A far cry from what the title of his Netflix series Master of None might suggest, comedian Aziz Ansari has mastered all of the television roles handed to him over the course of his ever-expanding career. From the cocky and mischievous Tom Haverford of NBC’s comedic gem/goldmine Parks and Recreation to his Netflix mega-hit’s sensitive but strong-willed protagonist Dev Shah, Ansari’s characters are insanely likeable—thanks not so much to the witty writing, but rather to Ansari’s hilarious delivery, infectious enthusiasm, and impressive acting versatility.

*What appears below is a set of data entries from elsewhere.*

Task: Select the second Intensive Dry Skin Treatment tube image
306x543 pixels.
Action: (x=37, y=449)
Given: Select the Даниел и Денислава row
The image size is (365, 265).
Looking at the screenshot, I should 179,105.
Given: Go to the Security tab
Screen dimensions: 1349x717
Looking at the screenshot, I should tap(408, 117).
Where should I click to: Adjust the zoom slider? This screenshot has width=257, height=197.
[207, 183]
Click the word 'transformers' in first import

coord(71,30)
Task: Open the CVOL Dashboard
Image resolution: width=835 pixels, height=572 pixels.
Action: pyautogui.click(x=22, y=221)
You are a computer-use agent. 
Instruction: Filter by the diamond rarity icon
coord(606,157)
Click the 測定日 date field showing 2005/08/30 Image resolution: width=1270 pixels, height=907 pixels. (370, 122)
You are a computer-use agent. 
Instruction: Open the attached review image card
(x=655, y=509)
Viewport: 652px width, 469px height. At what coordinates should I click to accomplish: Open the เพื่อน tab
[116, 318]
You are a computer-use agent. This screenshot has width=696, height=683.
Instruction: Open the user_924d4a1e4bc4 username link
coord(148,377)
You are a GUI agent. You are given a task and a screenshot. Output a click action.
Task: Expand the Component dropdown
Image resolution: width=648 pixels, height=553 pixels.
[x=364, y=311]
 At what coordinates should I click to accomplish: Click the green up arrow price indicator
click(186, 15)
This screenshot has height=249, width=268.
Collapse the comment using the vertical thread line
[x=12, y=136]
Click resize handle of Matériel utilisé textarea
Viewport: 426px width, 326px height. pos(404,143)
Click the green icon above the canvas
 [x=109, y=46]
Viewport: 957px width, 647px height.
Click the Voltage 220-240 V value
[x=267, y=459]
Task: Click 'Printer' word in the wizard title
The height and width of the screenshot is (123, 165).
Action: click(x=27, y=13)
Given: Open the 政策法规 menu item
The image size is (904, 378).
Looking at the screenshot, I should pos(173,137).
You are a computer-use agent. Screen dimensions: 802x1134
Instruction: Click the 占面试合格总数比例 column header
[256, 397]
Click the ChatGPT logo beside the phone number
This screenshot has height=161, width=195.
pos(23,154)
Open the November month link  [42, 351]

Ansari is the proud owner of a unique comedy style that’s hard to pin down. He’s sarcastic and honest without being smug. He’s socially aware and gentle without being a bore. The comedian has a firm grasp on his moral compass, but not nearly to the extent of being pompous or pretentious. Though incredibly optimistic at times, Ansari also has a funny habit of slipping into the somber, stark realities of humanity that most people would rather not acknowledge. See any Master of None episode for a smorgasbord of social issues like racism, gender equality, and public indecency—you name it, Ansari has already comically, critically, and intellectually examined it.
He covers it all: life, death, horrifically awkward social situations that might make one crave the cold and unforgiving hand of death rather than live with embarrassment. In doing so, however, he allows for open conversation about social issues that aren’t too pretty, ultimately coming up with one of those grand silver lining, why-not-make-the-best-of-it kind of conclusions.
If the comedy realm was a microcosm for society, and comedians were akin to personality types, Ansari would be that unnaturally positive kid who skips all the way to the ice cream shop and enjoys the first three licks before his cone crashes to the ground. He would look down at his once-delicious dessert for a while—pondering life’s uncertainties and vocalizing deep existential worries, perhaps brooding over the futility of our efforts and the brevity of human life—before shrugging his shoulders with a smile and saying something downright adorable like, “Well, if I can’t enjoy a tasty ice cream cone, at least that little pigeon can!”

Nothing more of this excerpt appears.